→ Prompt
The records are to be repeated in full. Every line must match.

Stored records:
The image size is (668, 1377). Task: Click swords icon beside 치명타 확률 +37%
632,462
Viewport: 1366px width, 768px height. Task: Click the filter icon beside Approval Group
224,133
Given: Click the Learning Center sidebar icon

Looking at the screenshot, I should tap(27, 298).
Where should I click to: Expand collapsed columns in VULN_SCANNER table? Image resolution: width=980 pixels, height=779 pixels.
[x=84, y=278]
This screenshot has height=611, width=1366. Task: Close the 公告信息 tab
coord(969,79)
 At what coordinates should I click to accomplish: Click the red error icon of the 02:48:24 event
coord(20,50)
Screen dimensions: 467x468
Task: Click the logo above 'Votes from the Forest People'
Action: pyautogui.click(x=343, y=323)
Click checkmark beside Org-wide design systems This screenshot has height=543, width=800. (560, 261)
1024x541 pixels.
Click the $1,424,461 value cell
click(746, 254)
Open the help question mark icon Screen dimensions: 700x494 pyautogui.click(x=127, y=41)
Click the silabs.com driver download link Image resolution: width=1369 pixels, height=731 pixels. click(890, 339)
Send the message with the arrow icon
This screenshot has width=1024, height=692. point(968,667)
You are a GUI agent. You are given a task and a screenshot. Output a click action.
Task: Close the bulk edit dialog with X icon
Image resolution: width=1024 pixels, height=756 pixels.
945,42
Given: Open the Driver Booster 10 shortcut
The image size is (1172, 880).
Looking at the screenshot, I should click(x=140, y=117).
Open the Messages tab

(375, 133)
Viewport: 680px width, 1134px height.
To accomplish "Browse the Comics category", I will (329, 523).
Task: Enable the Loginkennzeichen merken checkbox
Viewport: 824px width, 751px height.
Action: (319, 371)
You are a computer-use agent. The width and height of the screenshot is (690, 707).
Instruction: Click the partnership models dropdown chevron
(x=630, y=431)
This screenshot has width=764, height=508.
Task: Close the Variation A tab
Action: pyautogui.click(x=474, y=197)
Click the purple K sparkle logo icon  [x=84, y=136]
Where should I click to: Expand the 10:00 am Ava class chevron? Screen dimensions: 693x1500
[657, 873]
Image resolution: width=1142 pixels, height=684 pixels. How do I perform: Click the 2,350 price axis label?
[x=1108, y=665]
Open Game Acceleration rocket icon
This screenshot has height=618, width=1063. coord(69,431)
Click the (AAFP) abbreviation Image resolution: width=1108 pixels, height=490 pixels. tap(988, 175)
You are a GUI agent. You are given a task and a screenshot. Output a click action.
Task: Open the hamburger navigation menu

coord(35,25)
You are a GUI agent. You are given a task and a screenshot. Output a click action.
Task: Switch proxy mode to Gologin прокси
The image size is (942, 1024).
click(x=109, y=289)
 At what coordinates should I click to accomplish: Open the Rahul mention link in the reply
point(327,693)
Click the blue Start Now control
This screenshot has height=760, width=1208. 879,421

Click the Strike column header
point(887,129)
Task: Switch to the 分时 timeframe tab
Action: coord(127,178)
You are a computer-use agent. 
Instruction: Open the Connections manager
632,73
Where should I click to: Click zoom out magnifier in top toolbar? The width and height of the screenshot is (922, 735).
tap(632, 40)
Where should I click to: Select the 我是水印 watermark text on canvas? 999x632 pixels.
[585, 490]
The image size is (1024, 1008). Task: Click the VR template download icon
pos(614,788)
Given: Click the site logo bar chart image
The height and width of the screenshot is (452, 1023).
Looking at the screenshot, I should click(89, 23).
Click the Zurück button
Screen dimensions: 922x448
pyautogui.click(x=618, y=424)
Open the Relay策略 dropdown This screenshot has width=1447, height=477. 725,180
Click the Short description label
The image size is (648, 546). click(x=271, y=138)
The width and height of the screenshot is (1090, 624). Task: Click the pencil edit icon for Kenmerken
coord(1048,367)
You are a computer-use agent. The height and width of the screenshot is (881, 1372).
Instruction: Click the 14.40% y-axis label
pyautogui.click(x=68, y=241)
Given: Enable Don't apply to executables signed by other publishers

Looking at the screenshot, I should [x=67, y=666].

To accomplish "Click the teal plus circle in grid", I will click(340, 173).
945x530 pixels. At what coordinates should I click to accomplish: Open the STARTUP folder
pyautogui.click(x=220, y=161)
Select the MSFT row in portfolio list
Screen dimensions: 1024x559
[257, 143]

→ Response to this exercise
The image size is (668, 1377). Task: Click swords icon beside 치명타 확률 +37%
632,462
Viewport: 1366px width, 768px height. Task: Click the filter icon beside Approval Group
224,133
Given: Click the Learning Center sidebar icon

Looking at the screenshot, I should tap(27, 298).
Where should I click to: Expand collapsed columns in VULN_SCANNER table? Image resolution: width=980 pixels, height=779 pixels.
[x=84, y=278]
This screenshot has height=611, width=1366. Task: Close the 公告信息 tab
coord(969,79)
 At what coordinates should I click to accomplish: Click the red error icon of the 02:48:24 event
coord(20,50)
Screen dimensions: 467x468
Task: Click the logo above 'Votes from the Forest People'
Action: pyautogui.click(x=343, y=323)
Click checkmark beside Org-wide design systems This screenshot has height=543, width=800. (560, 261)
1024x541 pixels.
Click the $1,424,461 value cell
click(746, 254)
Open the help question mark icon Screen dimensions: 700x494 pyautogui.click(x=127, y=41)
Click the silabs.com driver download link Image resolution: width=1369 pixels, height=731 pixels. click(890, 339)
Send the message with the arrow icon
This screenshot has width=1024, height=692. point(968,667)
You are a GUI agent. You are given a task and a screenshot. Output a click action.
Task: Close the bulk edit dialog with X icon
Image resolution: width=1024 pixels, height=756 pixels.
945,42
Given: Open the Driver Booster 10 shortcut
The image size is (1172, 880).
Looking at the screenshot, I should click(x=140, y=117).
Open the Messages tab

(375, 133)
Viewport: 680px width, 1134px height.
To accomplish "Browse the Comics category", I will (329, 523).
Task: Enable the Loginkennzeichen merken checkbox
Viewport: 824px width, 751px height.
Action: (319, 371)
You are a computer-use agent. The width and height of the screenshot is (690, 707).
Instruction: Click the partnership models dropdown chevron
(x=630, y=431)
This screenshot has width=764, height=508.
Task: Close the Variation A tab
Action: pyautogui.click(x=474, y=197)
Click the purple K sparkle logo icon  [x=84, y=136]
Where should I click to: Expand the 10:00 am Ava class chevron? Screen dimensions: 693x1500
[657, 873]
Image resolution: width=1142 pixels, height=684 pixels. How do I perform: Click the 2,350 price axis label?
[x=1108, y=665]
Open Game Acceleration rocket icon
This screenshot has height=618, width=1063. coord(69,431)
Click the (AAFP) abbreviation Image resolution: width=1108 pixels, height=490 pixels. tap(988, 175)
You are a GUI agent. You are given a task and a screenshot. Output a click action.
Task: Open the hamburger navigation menu

coord(35,25)
You are a GUI agent. You are given a task and a screenshot. Output a click action.
Task: Switch proxy mode to Gologin прокси
The image size is (942, 1024).
click(x=109, y=289)
 At what coordinates should I click to accomplish: Open the Rahul mention link in the reply
point(327,693)
Click the blue Start Now control
This screenshot has height=760, width=1208. 879,421

Click the Strike column header
point(887,129)
Task: Switch to the 分时 timeframe tab
Action: coord(127,178)
You are a computer-use agent. 
Instruction: Open the Connections manager
632,73
Where should I click to: Click zoom out magnifier in top toolbar? The width and height of the screenshot is (922, 735).
tap(632, 40)
Where should I click to: Select the 我是水印 watermark text on canvas? 999x632 pixels.
[585, 490]
The image size is (1024, 1008). Task: Click the VR template download icon
pos(614,788)
Given: Click the site logo bar chart image
The height and width of the screenshot is (452, 1023).
Looking at the screenshot, I should click(89, 23).
Click the Zurück button
Screen dimensions: 922x448
pyautogui.click(x=618, y=424)
Open the Relay策略 dropdown This screenshot has width=1447, height=477. 725,180
Click the Short description label
The image size is (648, 546). click(x=271, y=138)
The width and height of the screenshot is (1090, 624). Task: Click the pencil edit icon for Kenmerken
coord(1048,367)
You are a computer-use agent. The height and width of the screenshot is (881, 1372).
Instruction: Click the 14.40% y-axis label
pyautogui.click(x=68, y=241)
Given: Enable Don't apply to executables signed by other publishers

Looking at the screenshot, I should [x=67, y=666].

To accomplish "Click the teal plus circle in grid", I will click(340, 173).
945x530 pixels. At what coordinates should I click to accomplish: Open the STARTUP folder
pyautogui.click(x=220, y=161)
Select the MSFT row in portfolio list
Screen dimensions: 1024x559
[257, 143]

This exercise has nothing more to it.